▶ **Directions for this task**: Turn the material into a Markdown table with the columns No. and Text, numbering each line. Start at the line containing "You are a computer-use", end with the line containing "tap(665, 520)", skip blank lines, and leave the pictures out.
BEGIN Data entries
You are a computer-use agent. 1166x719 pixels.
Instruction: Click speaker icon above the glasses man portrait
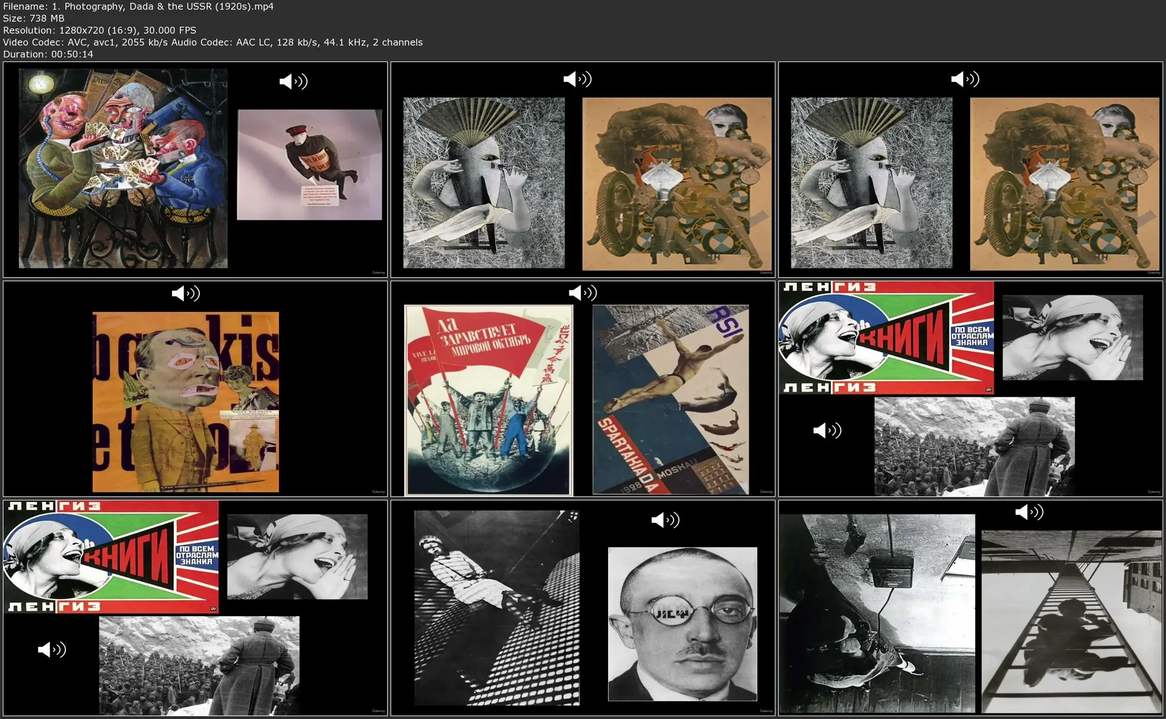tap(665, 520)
END Data entries
BEGIN Data entries
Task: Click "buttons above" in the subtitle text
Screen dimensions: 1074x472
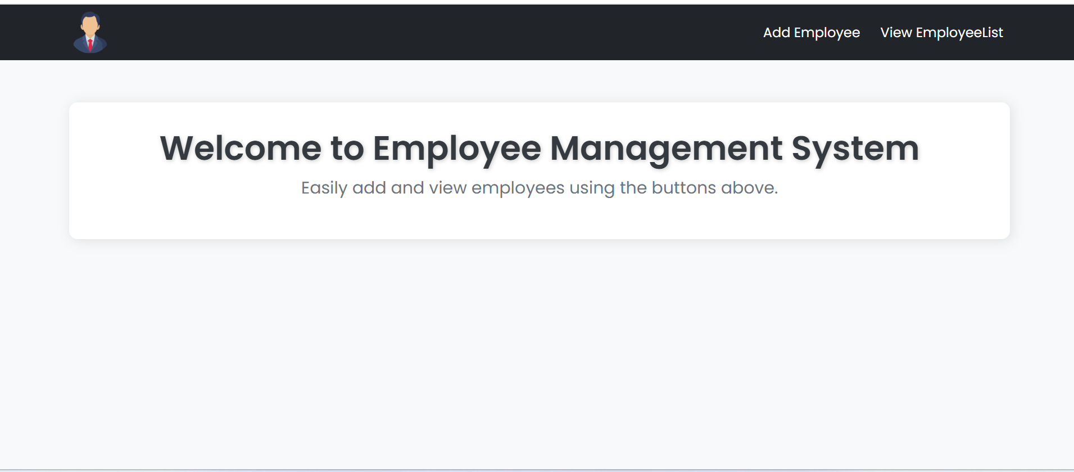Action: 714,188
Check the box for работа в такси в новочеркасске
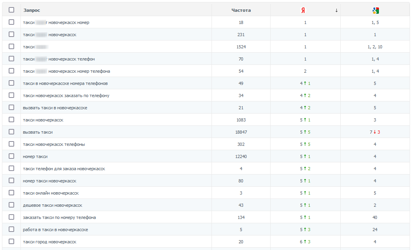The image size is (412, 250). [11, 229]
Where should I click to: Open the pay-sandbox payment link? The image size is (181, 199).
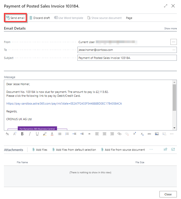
END Data entries
▶ **Output of the exercise**:
| No. | Text |
|---|---|
| 1 | You are a computer-use agent. 1166x719 pixels. |
| 2 | Instruction: Click speaker icon above the glasses man portrait |
| 3 | tap(665, 520) |